Sorry for the delay, I procrastinated a little too long and ended up with not enough time to get through Ikuhara’s second anime: Mawaru Penguindrum.
Unpacking any Ikuhara show is really difficult. Upon rewatches and re-rewatches, you’ll still be finding new things from these shows (being Revolutionary Girl Utena, Penguindrum, and Yuri Kuma Arashi). On one watching, I have a faint grasp on what Penguindrum was all about, which is about where I expected to be.
The show runs 15 episodes shorter than Utena, but feels just as packed. It opens immediately with the same kind of metaphor and visual style that Ikuhara brought with Utena, but it’s much more reminiscent of Yuri Kuma Arashi than Utena in color palate. With Penguindrum, Ikuhara does continue the motif of repeating the same sequences (this time the “Rock and Roll Night” song sequence and Ringo’s repeated usage of “destiny” and “fate”) in an effort to beat you over the head with metaphor.
The theme that seems to drive the whole show is destiny or fate (Sentai translates “unmei” as both destiny and fate seemingly interchangeably, but what do I know, I don’t speak Japanese).

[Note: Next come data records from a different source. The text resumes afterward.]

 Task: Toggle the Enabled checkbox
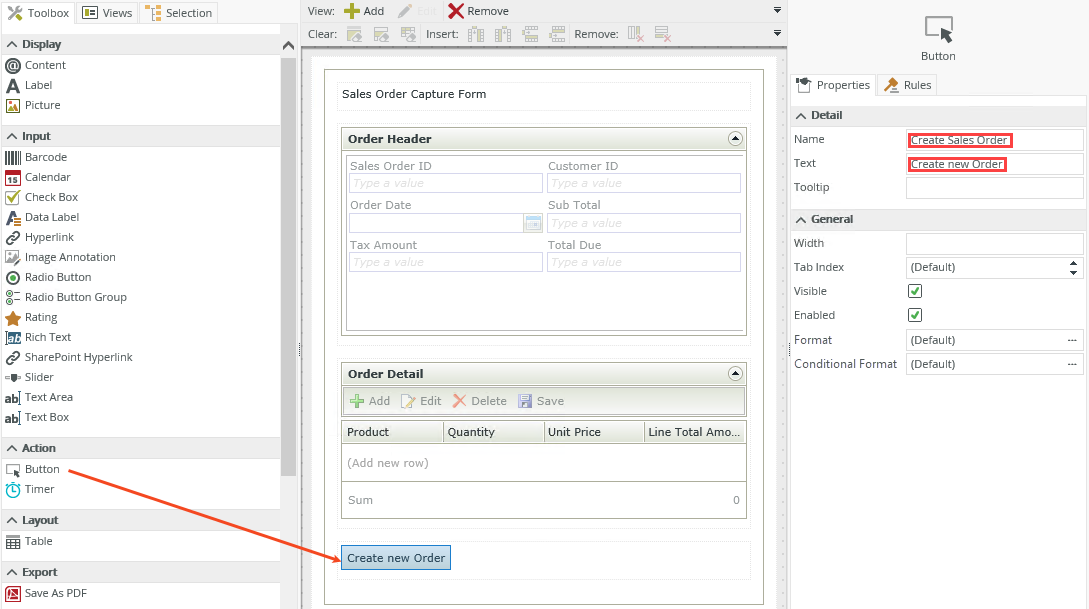pyautogui.click(x=914, y=315)
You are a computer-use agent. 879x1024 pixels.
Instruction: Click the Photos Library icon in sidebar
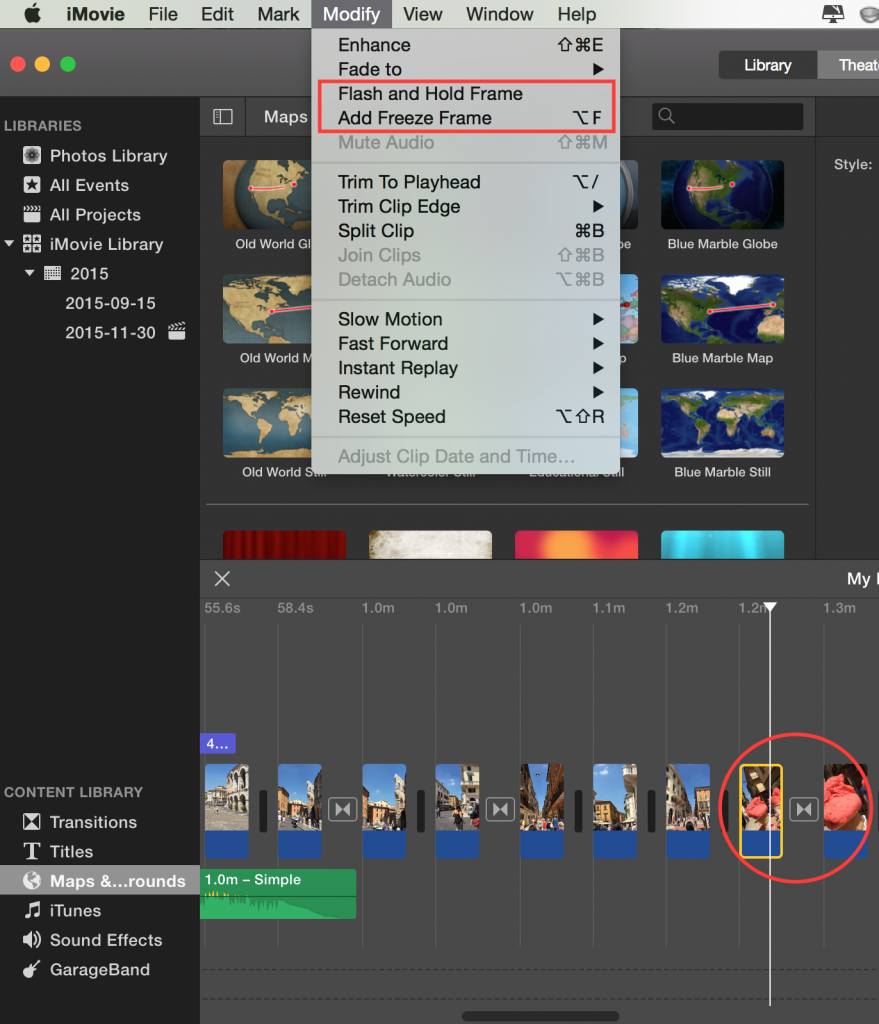[x=32, y=156]
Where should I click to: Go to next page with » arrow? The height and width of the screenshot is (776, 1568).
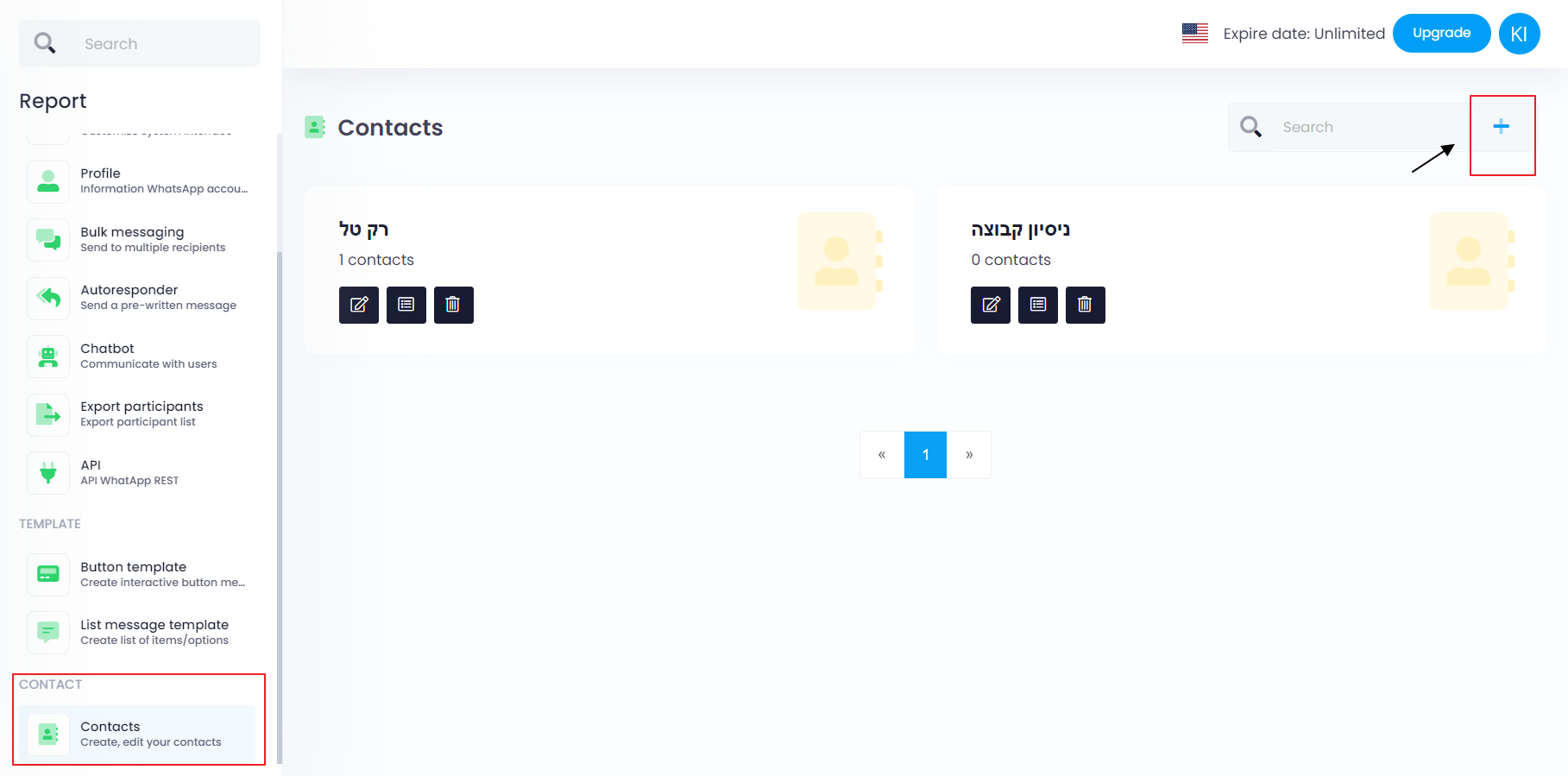coord(969,455)
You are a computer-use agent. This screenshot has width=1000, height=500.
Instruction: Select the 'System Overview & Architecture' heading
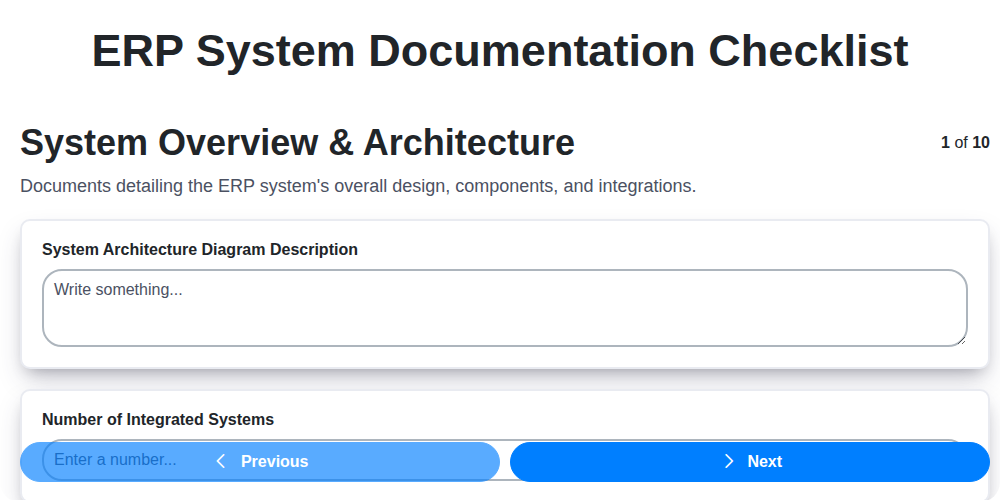(297, 143)
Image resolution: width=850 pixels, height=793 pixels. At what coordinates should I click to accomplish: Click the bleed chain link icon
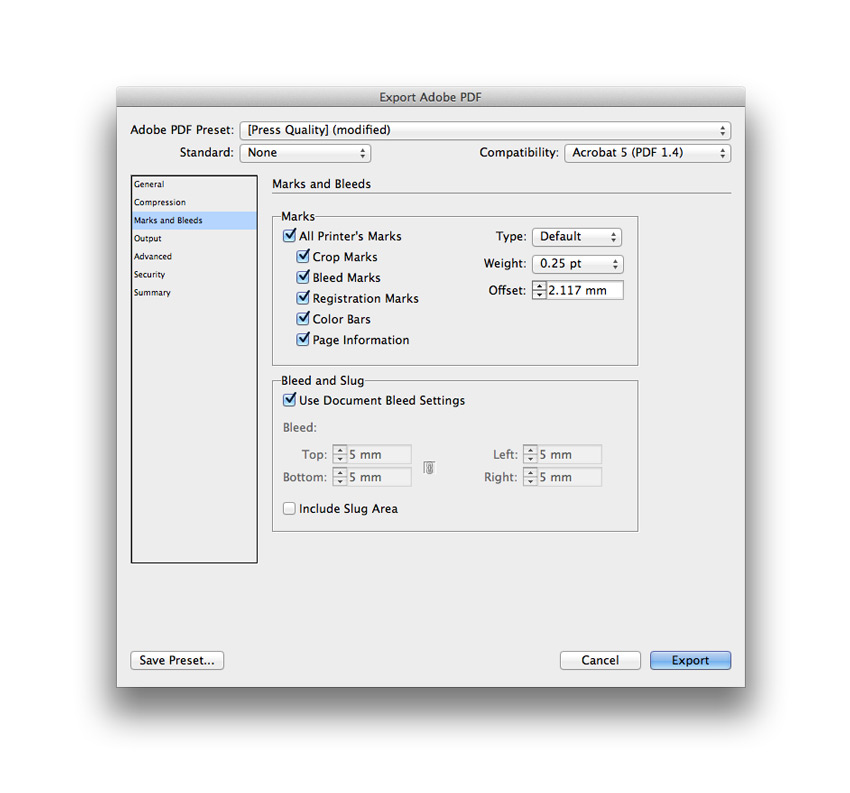(x=428, y=467)
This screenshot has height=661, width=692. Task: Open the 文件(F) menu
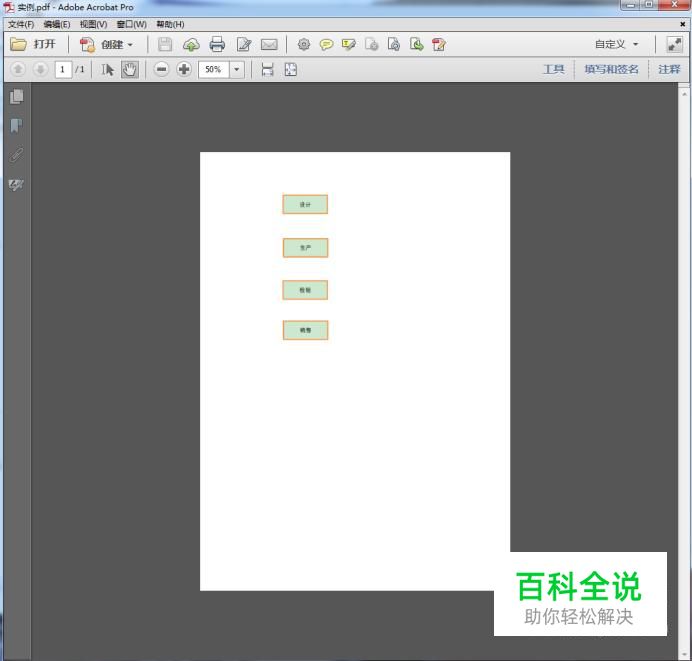pos(21,24)
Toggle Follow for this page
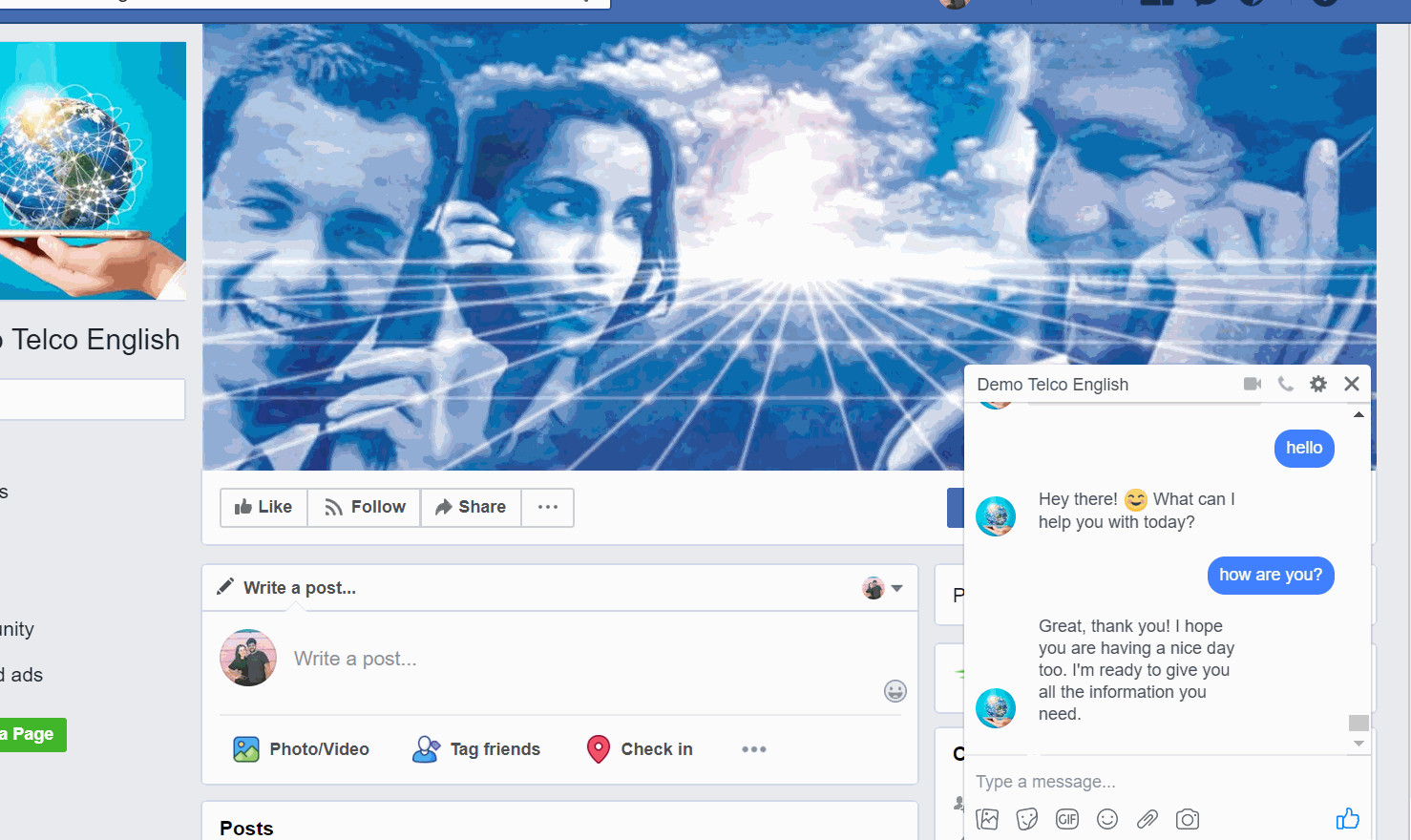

Everyone has a predetermined destiny, but you can change it if you’re willing to fight against it. Because, just like words in a journal, it can be erased and rewritten. Entire events can be changed with the stroke of a pencil.
The story going on is of a set of siblings—Shoma, Kanba, and Himari—as they deal with a myriad of their own life issues. Their parents were terrorists who caused the death of dozens, if not hundreds. It killed Momoka and affected her sister Ringo and best friends Tabuki and Yuri. And what does this one person’s death affect everyone around her. Ringo wants to become her, Yuri and Tabuki love and were changed irrevocably by her, and the three siblings are caught in between because their parents were the ones who killed her.
But it’s the siblings that change the lives of Ringo, Tabuki, and Yuri. Shoma and Himari give Ringo her own life and her own confirmation of existence after years of feeling like she’s defined as the reincarnation of Momoka. Tabuki tries to enact vengeance on the children, but realize that the sins of their parents are not those of the children after almost killing an innocent kid in Himari. Yuri can start accepting that Momoka is gone with Tabuki’s own growth and they help each other move toward that end mutually.
What connects everything is family. Revealed late in the show, Shoma, Kanba, and Himari aren’t actually siblings but they might as well be. They’re three close friends who’ve been adopted into Shoma’s family filled with love and terrorists. And about how far anyone will go for their family, between Tabuki almost killing someone, Ringo stalking Tabuki, Kanba becoming a terrorist himself, and Shoma just being him.
This show is filled with more than 500 odd words would cover, as every Ikuhara product is. I’ve only not watched this because I just didn’t feel like it. I never got around to it for this or that reason, but I’m glad I finally did. Penguindrum joins the annuls of great shows of its decade in my mind.